Marie vivait avec sa famille dans une ferme proche de la voie ferrée, à Saint-Martory. À cette époque, le rail était vital pour l’occupant : troupes, matériel, carburant, munitions, tout passait par là. Saboter une ligne, c’était ralentir la machine de guerre allemande. Une nuit, un fracas immense déchira le silence. La petite fille et son frère se mirent à pleurer. Comme tant de mères de ce temps, la leur vint les rassurer :

Ne vous inquiétez pas mes chéris, ce n’est rien. Rendormez-vous, maman reste auprès de vous.

Le lendemain, leur père partit voir ce qui s’était passé. Il revint raconter à son épouse ce qu'il avait vu : les pylônes gisaient en travers de la voie ferrée. Le convoi allemand ne pouvait plus avancer. Les soldats étaient bloqués à Saint-Martory. Derrière cette scène, l’action clandestine de résistants locaux. Couper les communications, désorganiser les transports, immobiliser l’ennemi : en 1944, ces gestes se multipliaient à mesure que l’étau se resserrait autour du Reich.

Deux jours plus tard, un capitaine allemand et son ordonnance se présentèrent à la ferme. Ils demandèrent s’il était possible de manger quelque chose. La mère accepta. Elle leur prépara une omelette mousseuse, servie avec une large tranche de jambon cru et d'une grosse tranche de pain. Le tout arrosé d'un verre de vin. Ils dévorèrent ce repas simple mais copieux avec appétit. Quand ils eurent terminé, l’officier demanda combien il devait.
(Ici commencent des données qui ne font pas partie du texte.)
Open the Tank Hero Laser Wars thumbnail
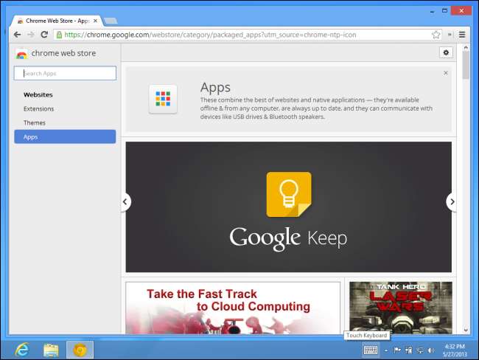[400, 307]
La mère de famille avait simplement répondu :

Écoutez Monsieur, ce que j’ai fait pour vous, je n'espère qu’une chose : qu’on fasse la même chose pour mon frère et mon neveu qui sont prisonniers en Allemagne.

Le capitaine l'observa pensivement et lui répondit :

Vous savez Madame, vous pouvez penser que dans deux ou trois mois votre frère et votre neveu seront de retour en France.

À l’été 1944, certains officiers allemands savaient déjà que la guerre était perdue. Le débarquement de Normandie avait eu lieu. Le front de l’Est s’effondrait. Dans le Sud-Ouest, les sabotages se multipliaient, les maquis se renforçaient, les convois étaient harcelés. Le soldat, en disant cela, avait gardé un reste d’humanité.